Pero también el nuevo presidente habrá de reflexionar sobre la naturaleza y las circunstancias de la situación que hereda y tendrá que reconocer que la estrategia de su antecesor ha conseguido incendiar y llevar el caos a una amplia zona del planeta que se extiende desde el Cuerno de África hasta el suroeste asiático. Eso, aparte de producir un daño, quizá irreparable, al prestigio y a la hegemonía moral del país que se venía considerando a sí mismo como faro de la democracia y defensor de los derechos humanos.
Si el resultado de esas reflexiones le incitase a modificar o abandonar la errónea estrategia de su antecesor, se le planteará otro serio problema, quizá de aún más difícil resolución: habrá de enfrentarse a las poderosas fuerzas interiores que se oponen a cualquier cambio.
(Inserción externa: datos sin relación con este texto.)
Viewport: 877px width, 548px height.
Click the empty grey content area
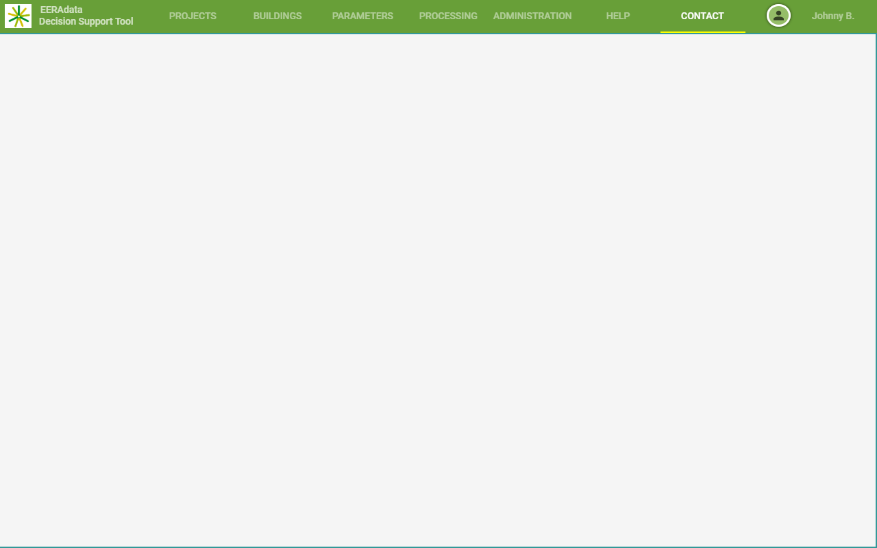[x=439, y=288]
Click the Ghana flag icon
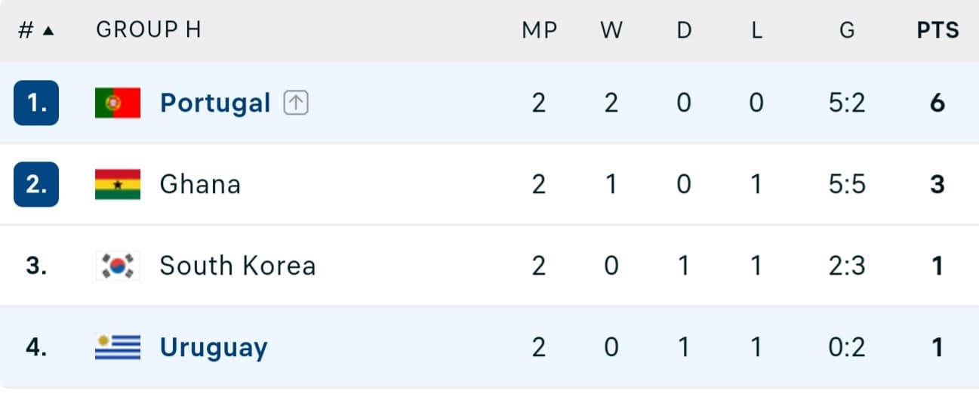Screen dimensions: 979x397 click(x=118, y=185)
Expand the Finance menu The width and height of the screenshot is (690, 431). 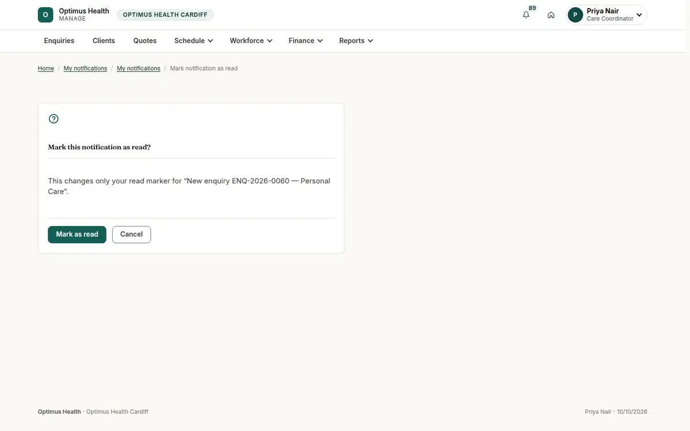point(305,41)
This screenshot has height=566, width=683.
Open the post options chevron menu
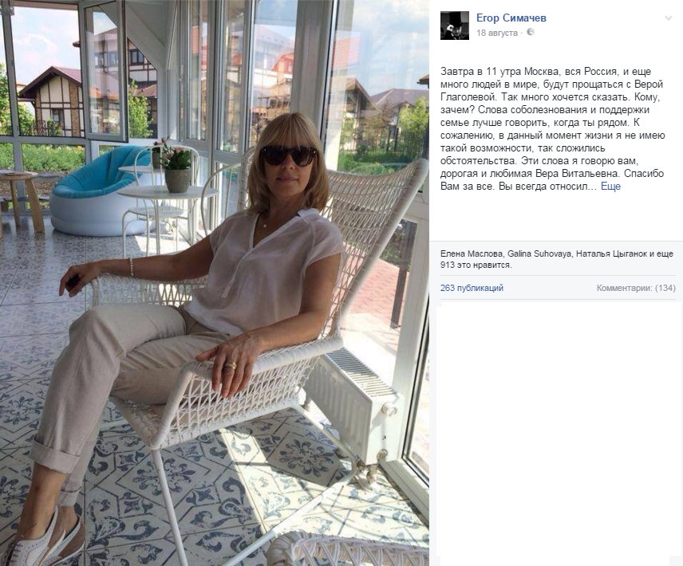pyautogui.click(x=668, y=18)
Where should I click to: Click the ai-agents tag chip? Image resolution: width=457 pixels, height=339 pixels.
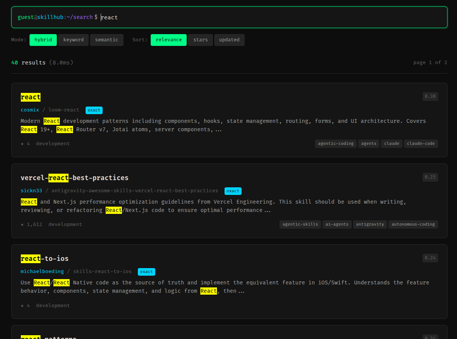point(337,224)

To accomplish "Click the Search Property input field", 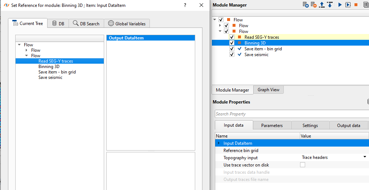I will (290, 114).
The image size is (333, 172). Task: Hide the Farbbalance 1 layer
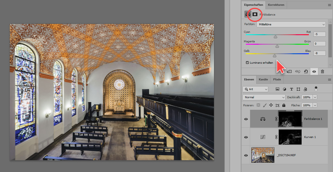(x=246, y=119)
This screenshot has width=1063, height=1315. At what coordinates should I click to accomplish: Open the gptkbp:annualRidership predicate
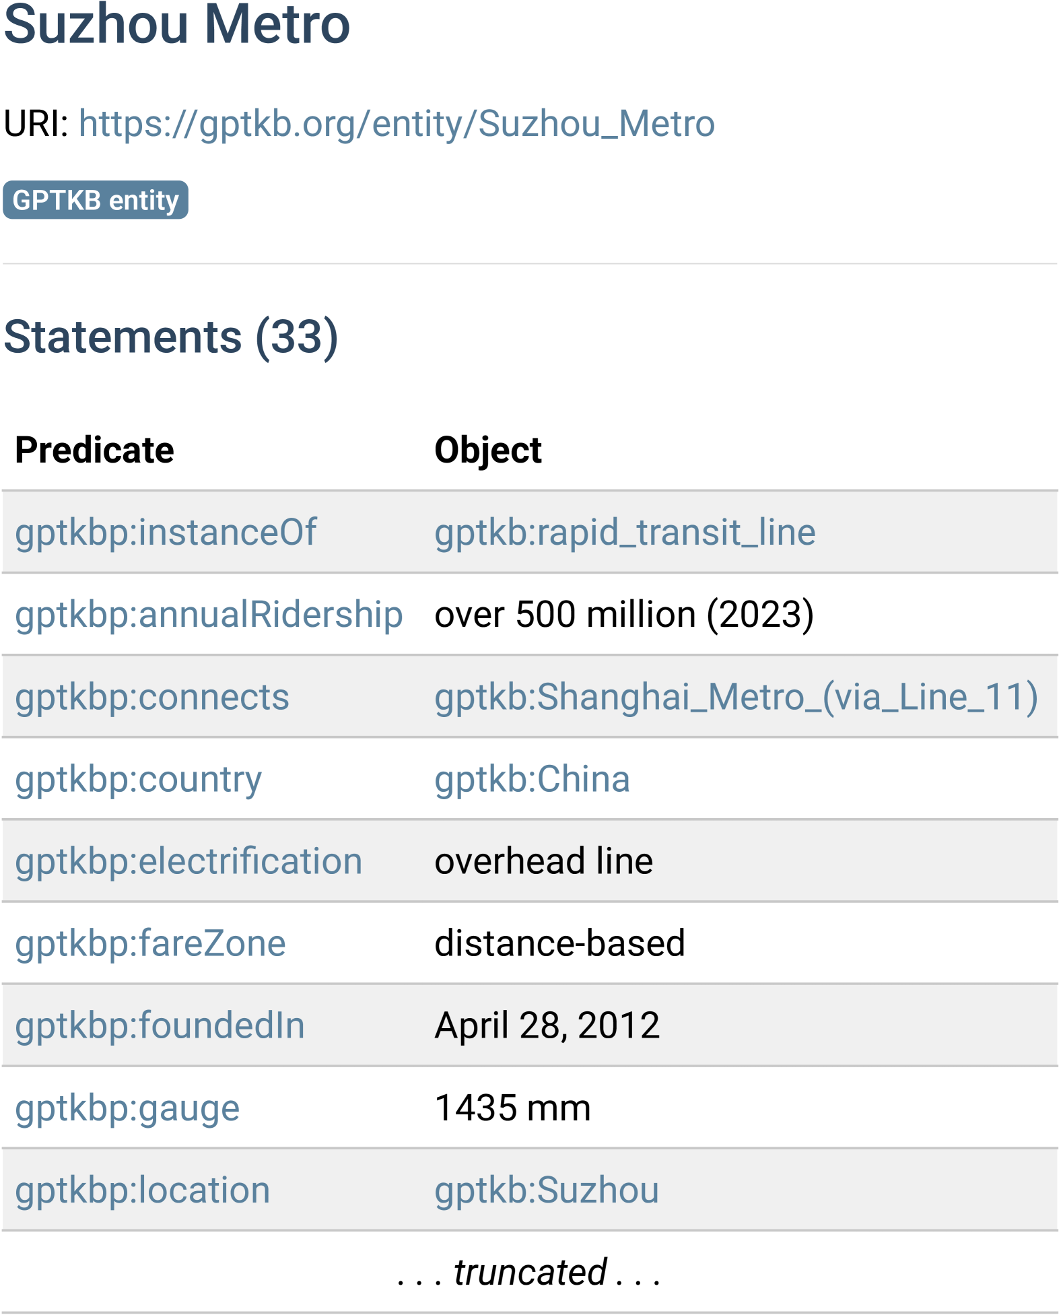pyautogui.click(x=209, y=615)
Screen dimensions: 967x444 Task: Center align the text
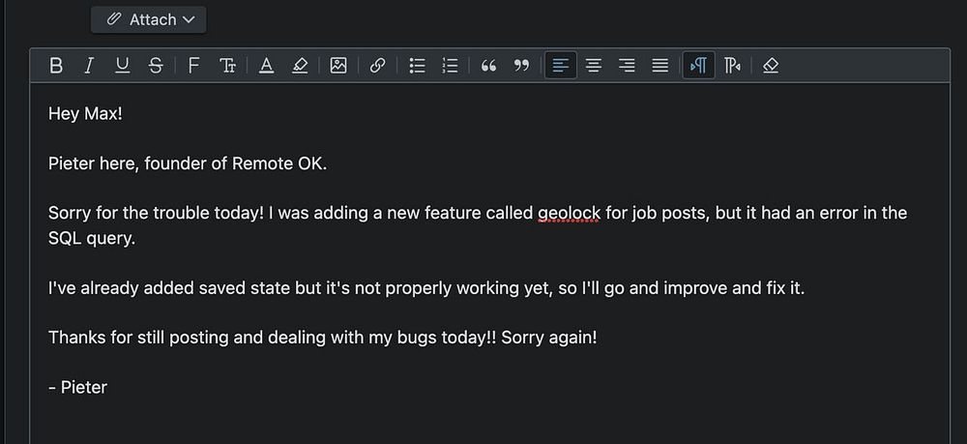(594, 66)
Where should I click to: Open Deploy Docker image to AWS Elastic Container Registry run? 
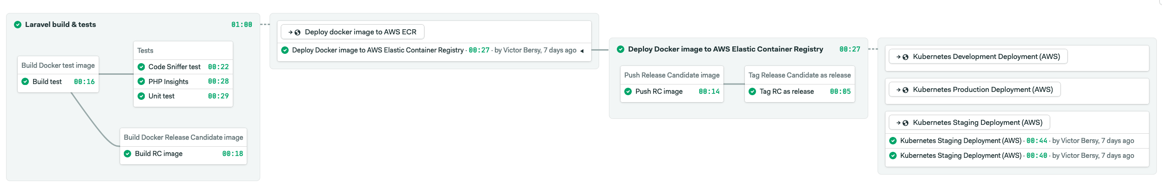(378, 50)
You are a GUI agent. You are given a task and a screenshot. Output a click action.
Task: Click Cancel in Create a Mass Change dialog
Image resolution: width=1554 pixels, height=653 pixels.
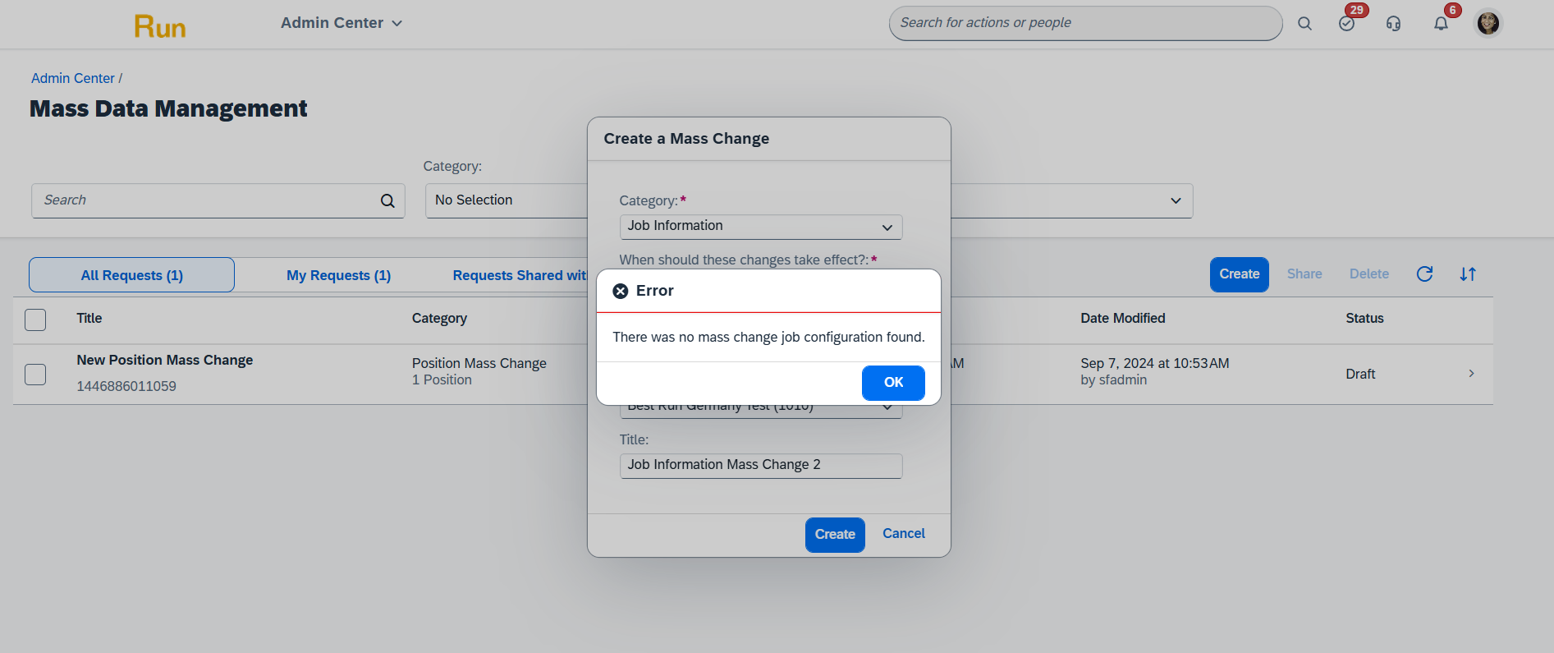pyautogui.click(x=904, y=534)
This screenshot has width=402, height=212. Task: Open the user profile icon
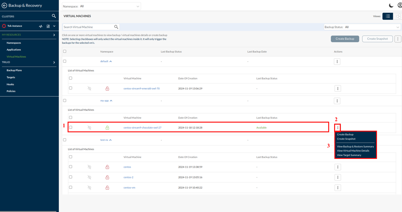pos(400,6)
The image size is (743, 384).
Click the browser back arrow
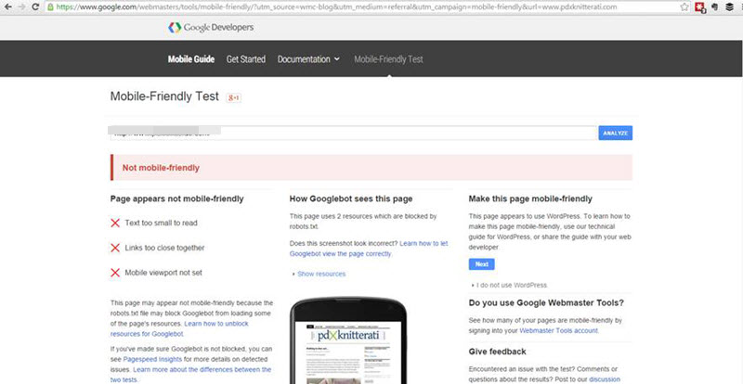click(x=8, y=6)
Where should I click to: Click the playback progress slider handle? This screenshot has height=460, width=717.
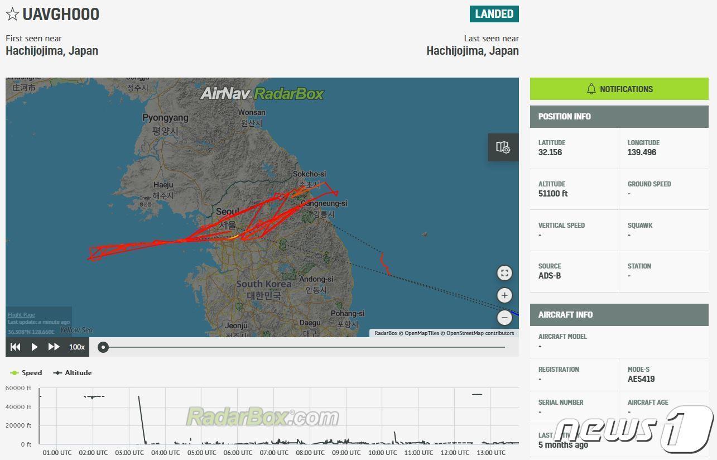pos(103,347)
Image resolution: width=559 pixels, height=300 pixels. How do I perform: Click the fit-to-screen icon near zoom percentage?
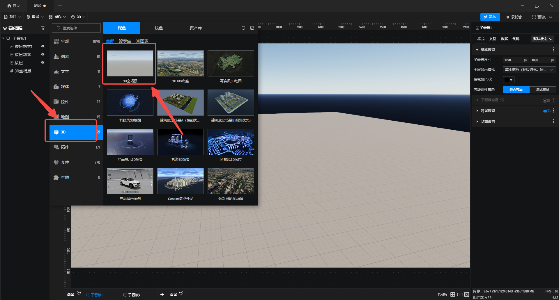[452, 294]
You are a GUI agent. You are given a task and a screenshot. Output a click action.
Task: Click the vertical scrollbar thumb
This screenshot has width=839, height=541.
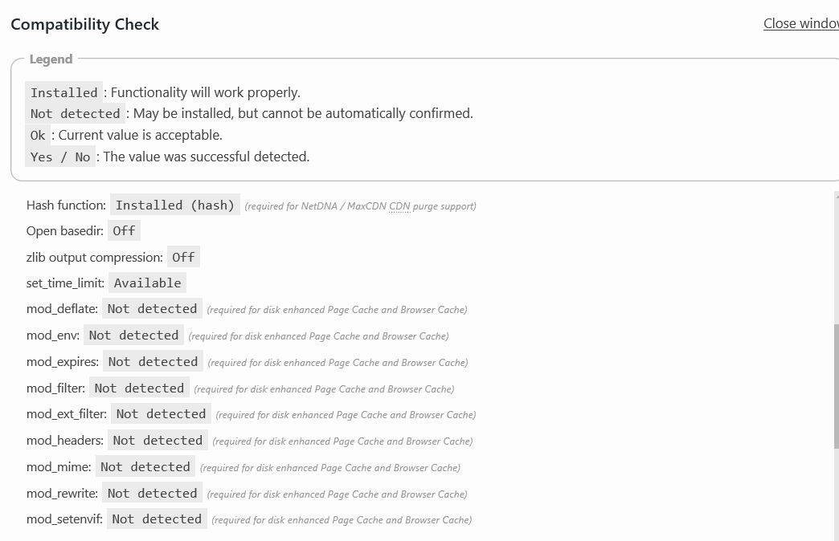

Es decir, las grandes corporaciones de la defensa, los intermediarios en la venta de armas, las instituciones más conservadoras de pensamiento político y estratégico y todos los sectores de la sociedad de EEUU que viven y prosperan apoyándose en el mito de la guerra global contra el terror. Que no son pocos.
Resulta lógico pensar que esta última opción sólo habría de preocupar a Obama, dado que McCain y su equipo no parecen dispuestos a modificar los aspectos esenciales de la política internacional de Bush. En cualquier caso, el legado político de Bush encierra una bomba de relojería para cuya desactivación se va a requerir mucha habilidad, inteligencia y flexibilidad. Cualidades, estas tres, de las que ostensiblemente carecen el ultrapatriótico John McCain y la esperpéntica Sarah Palin, y que sí cabe esperar -aunque sea cruzando los dedos- de los miembros de la candidatura del Partido Demócrata.